Pela segunda vez em menos de 10 dias, pareceu haver duas realidades distintas envolvendo as escolas da rede estadual no Rio Grande do Sul: a oficial e a real. Enquanto o cronograma divulgado pelo governo do Estado previa o retorno do Ensino Médio e técnico para 20 de outubro e o de alunos dos anos finais do Ensino Fundamental para esta quarta-feira (28), o que se viu, nos dois casos, foi uma minoria de instituições de fato recebendo estudantes.
O que deu errado? Para o governo, que trabalha para enviar equipamentos de proteção individual (EPIs) a alunos e professores da rede estadual a fim de garantir a segurança daqueles que voltarem às salas de aula, as datas representam somente o levantamento de restrições, e não significam uma expectativa de adesão total e imediata, mas gradual e de acordo com as possibilidades de cada colégio.
Para professores e diretores ouvidos pela reportagem, porém, a realidade é outra. Muitos relatam escolas sujas e com aspecto de abandonadas, impossibilitando um retorno adequado de estudantes. Outros garantem que receberam um número ínfimo de EPIs – em geral, apenas uns poucos termômetros digitais e algumas unidades de álcool gel, inviáveis para assegurar a volta de dezenas de jovens. Há ainda quem aponte a dificuldade na contratação de profissionais como serventes, fundamentais para uma retomada apropriada.
A seguir, confira alguns dos principais pontos citados por educadores para explicar a baixa adesão na volta às aulas na rede estadual gaúcha.
Sensação de insegurança
Uma questão que vai além da falta de EPIs – mas que é também realçada por esse problema – é uma sensação geral de insegurança. Professores e diretores da rede estadual defendem que o coronavírus segue como uma ameaça constante e que qualquer retorno em um momento como este é imprudente. É forte, também, a campanha para que só sejam retomadas as aulas quando houver uma vacina distribuída à população gaúcha.
Sujeira nas escolas
Diretores explicam que muitos dos funcionários da limpeza e monitores são de grupos de risco e, por isso, estão afastados. Há casos, ainda, de solicitações para vagas de servente escolar aberta há meses e ainda não preenchidas. Há quem aponte ainda outro problema que atrapalha algumas escolas: a dificuldade de acesso aos recursos da autonomia financeira. Existem escolas com diretores que assumiram faz apenas alguns meses e ainda não podem usar recursos em conta, conforme seus relatos.

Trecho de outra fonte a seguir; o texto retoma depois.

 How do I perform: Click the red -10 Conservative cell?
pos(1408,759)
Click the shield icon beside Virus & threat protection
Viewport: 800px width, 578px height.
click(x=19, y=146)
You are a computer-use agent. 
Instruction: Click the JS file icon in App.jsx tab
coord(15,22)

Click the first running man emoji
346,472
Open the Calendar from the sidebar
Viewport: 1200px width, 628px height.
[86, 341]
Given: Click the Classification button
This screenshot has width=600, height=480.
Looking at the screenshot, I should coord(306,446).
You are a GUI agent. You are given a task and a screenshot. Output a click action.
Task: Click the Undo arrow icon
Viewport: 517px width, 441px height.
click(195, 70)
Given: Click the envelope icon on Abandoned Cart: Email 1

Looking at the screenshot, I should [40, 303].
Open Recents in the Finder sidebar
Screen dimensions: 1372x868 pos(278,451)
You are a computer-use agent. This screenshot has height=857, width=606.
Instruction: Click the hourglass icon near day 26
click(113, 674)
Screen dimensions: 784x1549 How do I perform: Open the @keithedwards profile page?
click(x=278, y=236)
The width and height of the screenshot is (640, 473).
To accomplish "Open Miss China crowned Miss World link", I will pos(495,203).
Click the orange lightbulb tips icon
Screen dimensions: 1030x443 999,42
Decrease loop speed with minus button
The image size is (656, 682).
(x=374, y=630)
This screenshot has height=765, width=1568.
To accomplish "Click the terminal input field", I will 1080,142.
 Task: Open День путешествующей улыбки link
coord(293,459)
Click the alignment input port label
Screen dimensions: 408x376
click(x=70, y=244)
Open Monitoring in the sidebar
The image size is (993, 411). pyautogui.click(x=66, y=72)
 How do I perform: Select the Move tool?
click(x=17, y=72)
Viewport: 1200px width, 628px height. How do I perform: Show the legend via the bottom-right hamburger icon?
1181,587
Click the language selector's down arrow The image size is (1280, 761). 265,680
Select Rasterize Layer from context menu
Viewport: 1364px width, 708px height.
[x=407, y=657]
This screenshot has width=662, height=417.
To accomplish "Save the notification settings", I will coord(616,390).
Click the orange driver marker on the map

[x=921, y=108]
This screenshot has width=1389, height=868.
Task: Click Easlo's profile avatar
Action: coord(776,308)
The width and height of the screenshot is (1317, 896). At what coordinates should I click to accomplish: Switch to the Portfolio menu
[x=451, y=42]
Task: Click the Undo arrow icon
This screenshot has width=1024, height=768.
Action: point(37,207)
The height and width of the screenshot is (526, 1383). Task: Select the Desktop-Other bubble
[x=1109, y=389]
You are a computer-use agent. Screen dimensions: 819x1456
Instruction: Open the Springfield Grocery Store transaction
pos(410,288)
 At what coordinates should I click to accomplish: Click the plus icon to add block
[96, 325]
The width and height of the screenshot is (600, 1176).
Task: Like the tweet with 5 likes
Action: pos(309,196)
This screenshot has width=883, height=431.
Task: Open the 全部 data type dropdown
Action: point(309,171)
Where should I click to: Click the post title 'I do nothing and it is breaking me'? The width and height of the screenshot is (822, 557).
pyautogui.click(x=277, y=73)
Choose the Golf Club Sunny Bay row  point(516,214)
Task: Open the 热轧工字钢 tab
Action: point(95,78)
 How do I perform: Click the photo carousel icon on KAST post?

Com isso, o que se vê são pátios com grama alta, infraestrutura com aparência de abandonada, paredes e chão sujos, impossibilitando um retorno às aulas presenciais com a segurança sanitária necessária.
Campanha por escolas fechadas
A campanha "Escolas fechadas, vidas preservadas", capitaneada pelo Cpers, o sindicato dos professores estaduais, também conta com forte apoio da categoria. Para muitos, a associação entre o fechamento de escolas e a preservação de vidas fala mais alto do que a definição de protocolos sanitários – ainda mais quando isso não é acompanhado pela adequada entrega de EPIs e orientação aos profissionais.
Diretores e professores reforçam, porém, que as escolas não estão fechadas, ainda que não estejam recebendo estudantes para aulas presenciais: alguns funcionários se revezam em regimes de plantão para atender pais e alunos e receber materiais enviados pelo governo do Estado.
Retomada tardia
Mais entre pais do que entre professores e diretores, há uma sensação recorrente de que pouco adianta voltar às aulas já no final de outubro, a poucos meses do encerramento habitual de um ano letivo. A sensação de "ano perdido" é uma constante também entre alunos, mas a ideia de que vale mais a pena manter o ensino remoto, da maneira como tem sido possível fazê-lo, do que promover aulas presenciais até o fim do calendário previsto tem sido defendida por muitos. Não se contesta tanto o calendário definido pelo governo do Estado – qualquer retorno antes, para muitos pais, seria ainda mais arriscado –, mas os benefícios de uma volta às aulas a apenas dois meses do final de 2020.
Alta evasão
Outro relato frequente, indicando uma triste realidade ocasionada pela pandemia, é a de que muitos estudantes da rede pública estão abandonando as aulas. Dificuldades de adaptação ao ensino remoto, falta de tecnologias adequadas e de conexão à internet, além da necessidade de ajudar a família, são alguns dos casos encontrados por educadores que viram a quantidade de alunos diminuir nos últimos meses. Tendo deixado as aulas de lado diante da dificuldade, há alunos que optaram por não retornar às escolas mesmo com a autorização para atividades presenciais.